━━ Brano ━━

I consulenti
liberisti fra incoerenza e ridicolo - Matteo Bortolon
La polemica sulle nomine del governo Draghi di cinque economisti marcatamente
liberisti in sé sarebbe trascurabile se non avesse segnato una decisa
reazione di studiosi di rinomanza internazionale che hanno firmato un civilissimo appello (dai toni che certo non possiamo
certo definire barricaderi). I temi che solleva sono (con importanza
decrescente) le caratteristiche dei decisori in merito alle politiche economiche;
la natura del governo Draghi; e le sbracatissime reazioni contro tale appello
da parte della scombiccherata manica dei vari liberisti. L’ultimo punto,
ovviamente il meno importante, non è privo di risvolti di (involontaria)
comicità – per chi segue la polemica sui social quasi esilarante.

━━━

- Esercizi proposti:
1. Si traduca in inglese la seguente frase del brano sui consulenti liberisti: "L’ultimo punto, ovviamente il meno importante, non è privo di risvolti di (involontaria) comicità – per chi segue la polemica sui social quasi esilarante."
2. In base al brano sui consulenti liberisti, si risponda alle domande seguenti.
(a) Quanti economisti sono stati nominati dal governo Draghi?
(b) Da chi è stato firmato l'appello?
(c) Quale dei temi sollevati viene indicato come il meno importante?

━━ Righe ━━

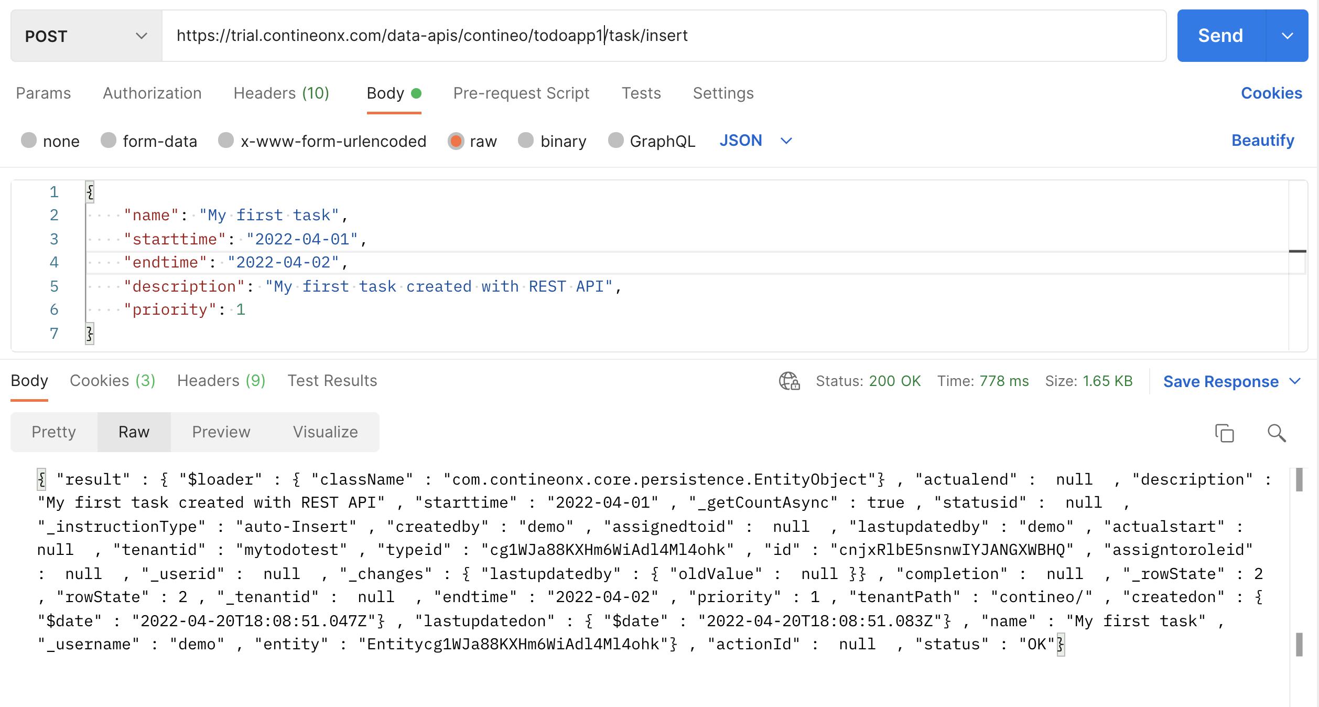Open the Authorization tab
Viewport: 1319px width, 707px height.
[152, 93]
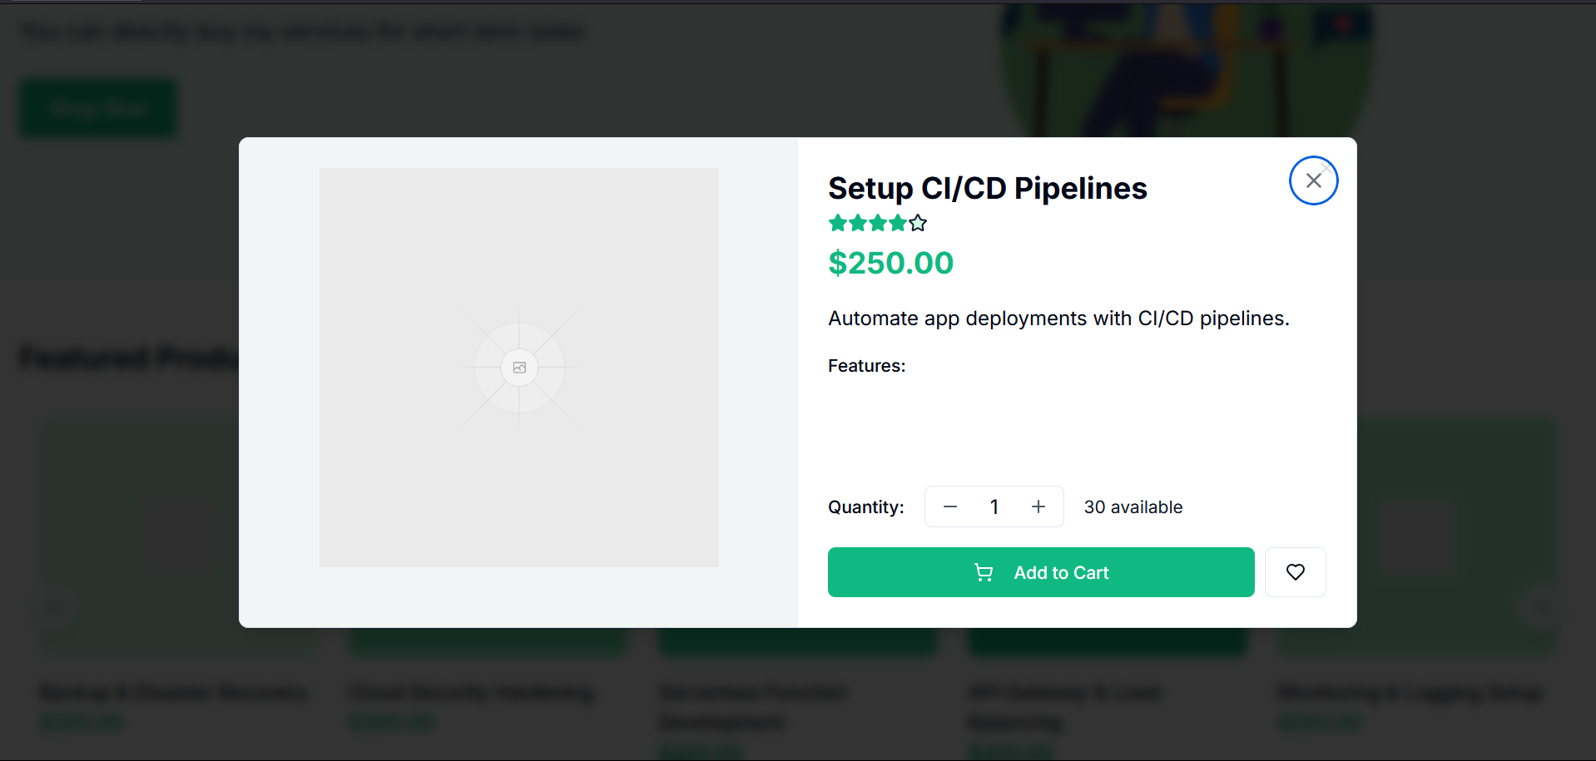Select the first rating star
The height and width of the screenshot is (761, 1596).
[838, 223]
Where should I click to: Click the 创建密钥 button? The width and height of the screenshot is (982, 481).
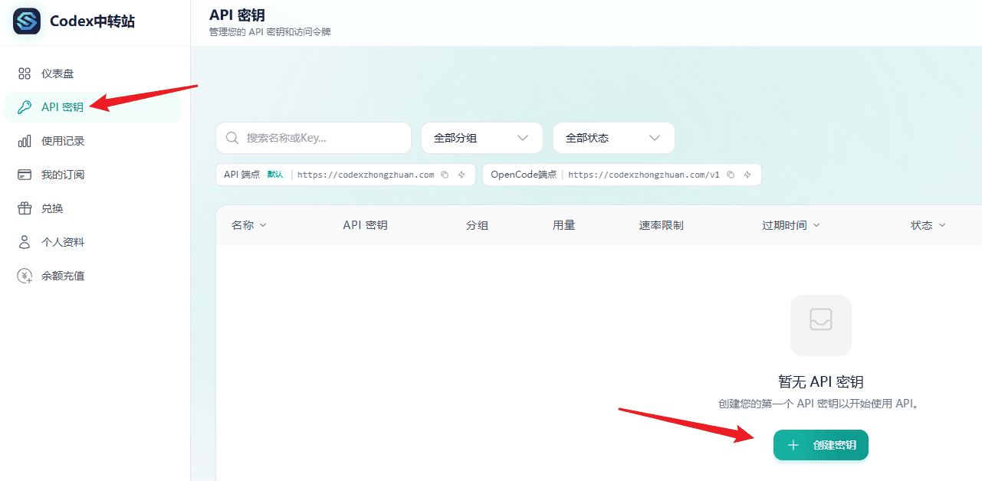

━━━

- Elenco delle risposte:
1. The last point, obviously the least important, is not without aspects of (unintentional) comedy – for those who follow the controversy on social media, almost hilarious.

2.
(a) Cinque.
(b) Da studiosi di rinomanza internazionale.
(c) Le reazioni contro l'appello da parte dei vari liberisti.